[Supplied entries]
- - -

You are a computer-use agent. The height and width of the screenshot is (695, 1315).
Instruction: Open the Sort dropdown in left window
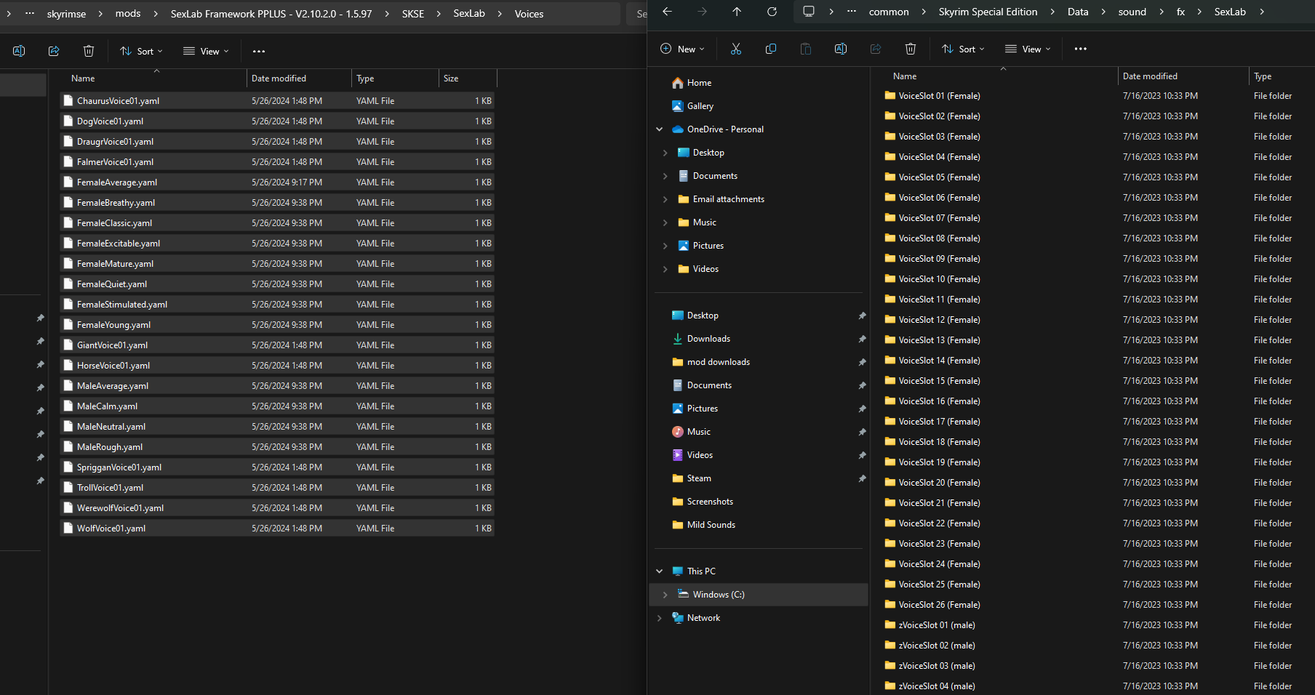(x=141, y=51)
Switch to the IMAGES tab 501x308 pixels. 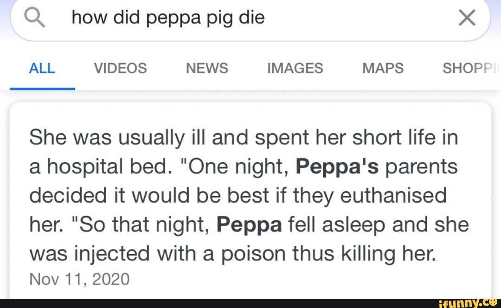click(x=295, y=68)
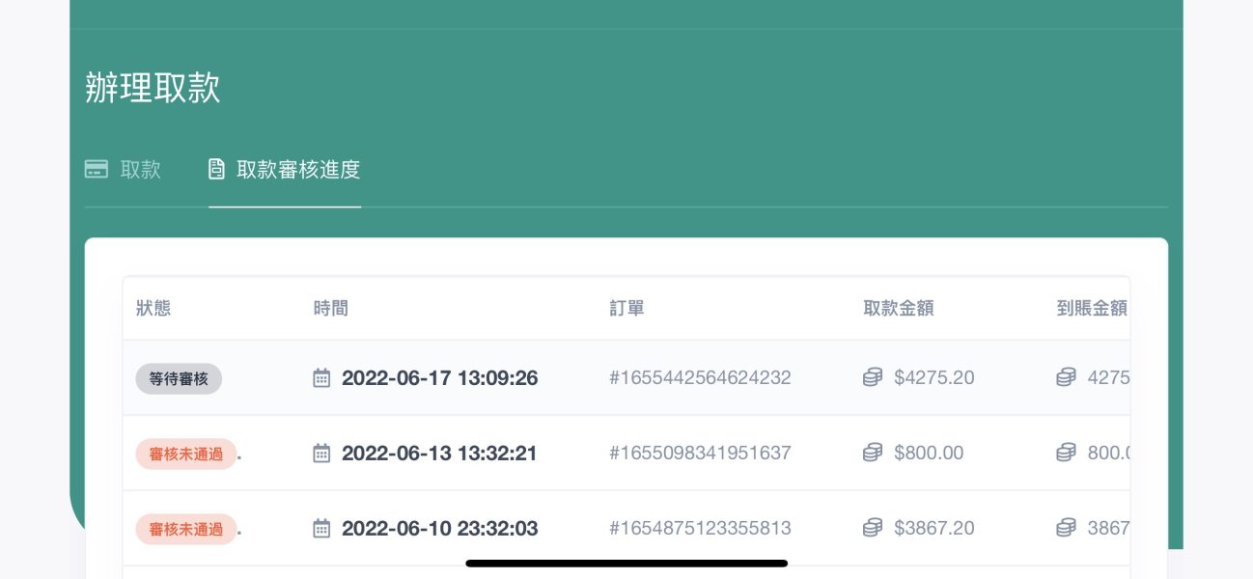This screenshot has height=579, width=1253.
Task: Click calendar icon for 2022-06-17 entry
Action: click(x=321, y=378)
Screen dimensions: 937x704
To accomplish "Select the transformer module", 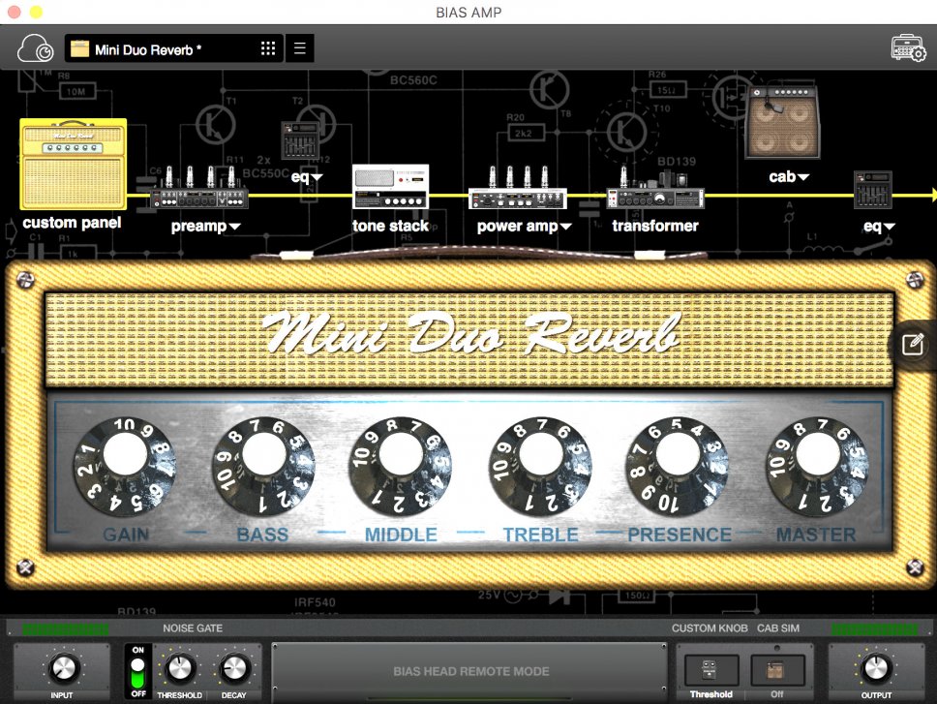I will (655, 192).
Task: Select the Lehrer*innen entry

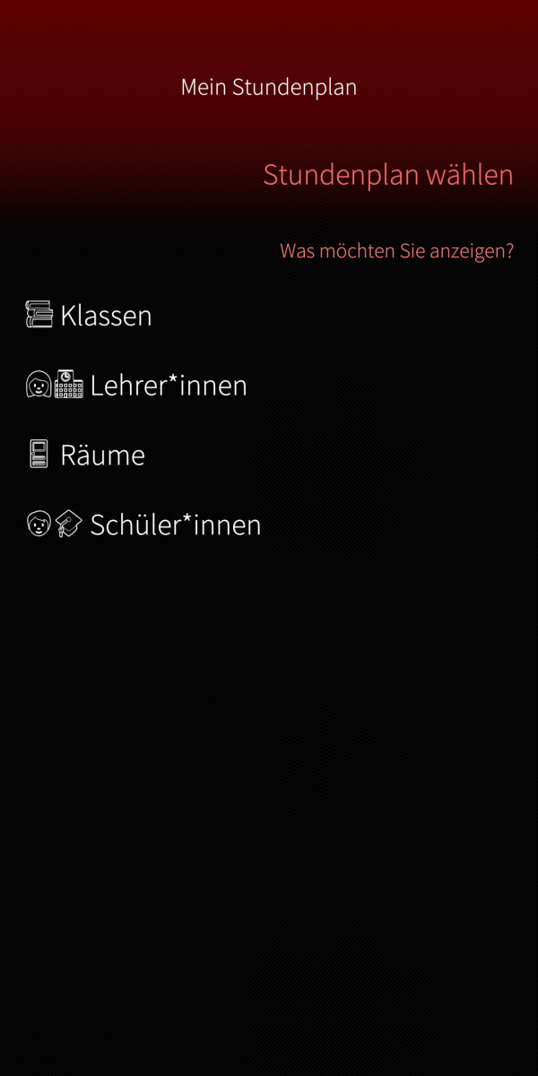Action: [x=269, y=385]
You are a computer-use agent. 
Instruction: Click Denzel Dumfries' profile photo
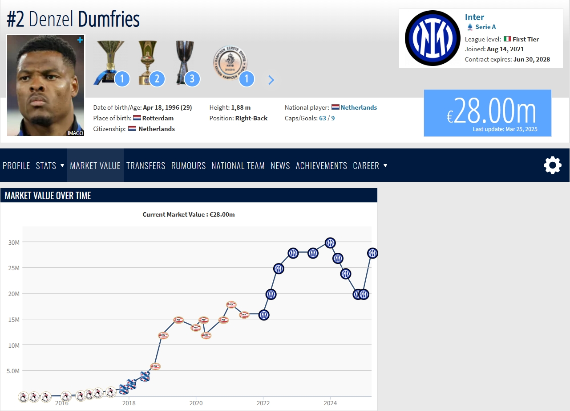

- - -

Tell how many lines in the data above hold "computer". Nothing but the number.

[Solution to this problem] 2